The problem. In the rows below, take the part that opens with the line containing "Click the Twitter Web App source link" and closes with the line containing "Open the Market", and give it as a JSON list of strings. Each line becomes one string, and blank lines are left out.

Material for this exercise.

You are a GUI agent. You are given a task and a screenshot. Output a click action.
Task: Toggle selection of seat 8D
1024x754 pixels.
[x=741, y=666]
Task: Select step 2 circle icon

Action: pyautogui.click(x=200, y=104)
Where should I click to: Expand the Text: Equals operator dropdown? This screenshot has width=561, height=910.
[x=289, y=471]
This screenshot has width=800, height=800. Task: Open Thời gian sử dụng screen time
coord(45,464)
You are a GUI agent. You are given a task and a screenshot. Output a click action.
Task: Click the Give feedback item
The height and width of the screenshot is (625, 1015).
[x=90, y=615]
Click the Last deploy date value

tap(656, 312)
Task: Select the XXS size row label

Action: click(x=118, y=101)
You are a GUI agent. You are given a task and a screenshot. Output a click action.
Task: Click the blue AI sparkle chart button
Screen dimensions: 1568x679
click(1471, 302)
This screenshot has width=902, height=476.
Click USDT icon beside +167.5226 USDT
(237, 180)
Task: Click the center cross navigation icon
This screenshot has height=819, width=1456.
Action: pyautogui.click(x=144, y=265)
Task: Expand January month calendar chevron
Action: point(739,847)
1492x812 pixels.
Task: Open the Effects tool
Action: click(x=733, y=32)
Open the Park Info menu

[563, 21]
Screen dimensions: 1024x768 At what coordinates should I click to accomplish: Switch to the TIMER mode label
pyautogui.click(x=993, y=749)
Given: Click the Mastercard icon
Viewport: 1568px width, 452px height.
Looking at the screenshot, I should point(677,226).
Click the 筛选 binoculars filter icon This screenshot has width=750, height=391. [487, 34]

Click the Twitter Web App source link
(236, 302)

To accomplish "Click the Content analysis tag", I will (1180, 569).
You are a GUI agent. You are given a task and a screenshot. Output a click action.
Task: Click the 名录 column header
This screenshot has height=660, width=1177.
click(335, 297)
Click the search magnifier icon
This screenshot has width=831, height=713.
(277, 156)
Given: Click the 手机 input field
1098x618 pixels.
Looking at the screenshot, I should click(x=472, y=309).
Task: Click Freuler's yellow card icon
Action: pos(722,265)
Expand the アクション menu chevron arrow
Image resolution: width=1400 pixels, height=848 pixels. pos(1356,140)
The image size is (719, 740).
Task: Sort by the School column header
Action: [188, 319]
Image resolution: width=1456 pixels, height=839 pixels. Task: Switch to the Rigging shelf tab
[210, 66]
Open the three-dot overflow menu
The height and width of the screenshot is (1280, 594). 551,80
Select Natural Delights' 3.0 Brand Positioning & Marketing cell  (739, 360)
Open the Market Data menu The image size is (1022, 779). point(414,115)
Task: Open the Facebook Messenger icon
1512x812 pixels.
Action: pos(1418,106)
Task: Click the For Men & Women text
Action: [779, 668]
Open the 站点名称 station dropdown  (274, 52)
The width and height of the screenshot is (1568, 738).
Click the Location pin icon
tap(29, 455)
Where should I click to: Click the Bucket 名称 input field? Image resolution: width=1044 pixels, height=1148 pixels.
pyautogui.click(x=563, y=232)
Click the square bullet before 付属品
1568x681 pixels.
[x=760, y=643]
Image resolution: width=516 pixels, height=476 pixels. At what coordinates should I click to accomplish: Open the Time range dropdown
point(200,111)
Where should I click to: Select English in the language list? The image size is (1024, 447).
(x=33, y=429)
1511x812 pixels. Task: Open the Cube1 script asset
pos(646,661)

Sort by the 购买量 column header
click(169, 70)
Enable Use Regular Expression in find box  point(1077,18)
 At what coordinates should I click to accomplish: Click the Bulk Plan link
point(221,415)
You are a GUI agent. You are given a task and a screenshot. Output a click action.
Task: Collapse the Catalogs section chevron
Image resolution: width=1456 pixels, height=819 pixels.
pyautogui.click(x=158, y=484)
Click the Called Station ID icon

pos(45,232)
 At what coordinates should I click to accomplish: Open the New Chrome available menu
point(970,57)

Answer to the task.
[
  "Click the Twitter Web App source link",
  "(236, 302)",
  "To accomplish \"Click the Content analysis tag\", I will (1180, 569).",
  "You are a GUI agent. You are given a task and a screenshot. Output a click action.",
  "Task: Click the 名录 column header",
  "This screenshot has height=660, width=1177.",
  "click(335, 297)",
  "Click the search magnifier icon",
  "This screenshot has width=831, height=713.",
  "(277, 156)",
  "Given: Click the 手机 input field",
  "1098x618 pixels.",
  "Looking at the screenshot, I should click(x=472, y=309).",
  "Task: Click Freuler's yellow card icon",
  "Action: pos(722,265)",
  "Expand the アクション menu chevron arrow",
  "Image resolution: width=1400 pixels, height=848 pixels. pos(1356,140)",
  "The image size is (719, 740).",
  "Task: Sort by the School column header",
  "Action: [188, 319]",
  "Image resolution: width=1456 pixels, height=839 pixels. Task: Switch to the Rigging shelf tab",
  "[210, 66]",
  "Open the three-dot overflow menu",
  "The height and width of the screenshot is (1280, 594). 551,80",
  "Select Natural Delights' 3.0 Brand Positioning & Marketing cell  (739, 360)",
  "Open the Market Data menu The image size is (1022, 779). point(414,115)"
]